Records from a collection

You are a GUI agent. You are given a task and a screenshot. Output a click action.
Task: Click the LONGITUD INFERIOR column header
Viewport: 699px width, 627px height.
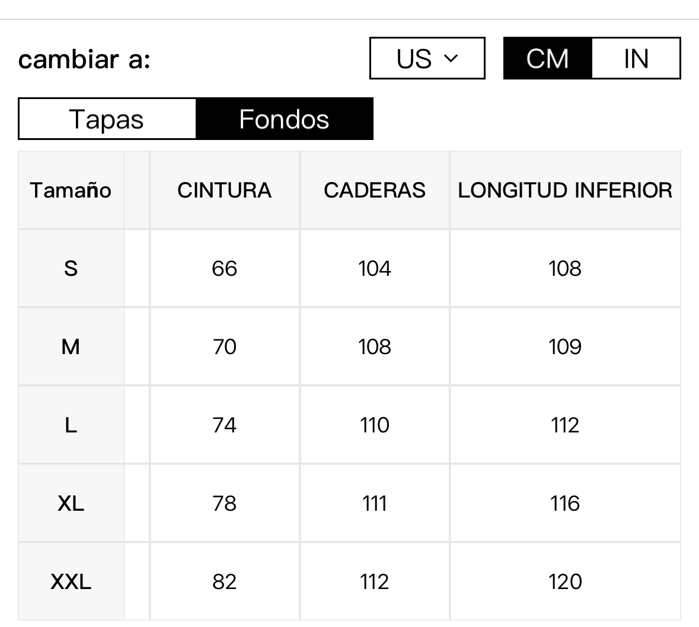tap(565, 190)
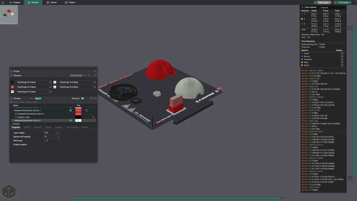357x201 pixels.
Task: Toggle Seams display checkbox
Action: [x=342, y=65]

* PROBLEM:
The records above should be copied word for word, with the pictures left out.

* ANSWER SECTION:
You are a GUI agent. You are given a task and a screenshot. Output a click action.
Task: Click the LONGITUD INFERIOR column header
Viewport: 699px width, 627px height.
tap(565, 190)
357x201 pixels.
Task: Toggle Seams display checkbox
Action: [x=342, y=65]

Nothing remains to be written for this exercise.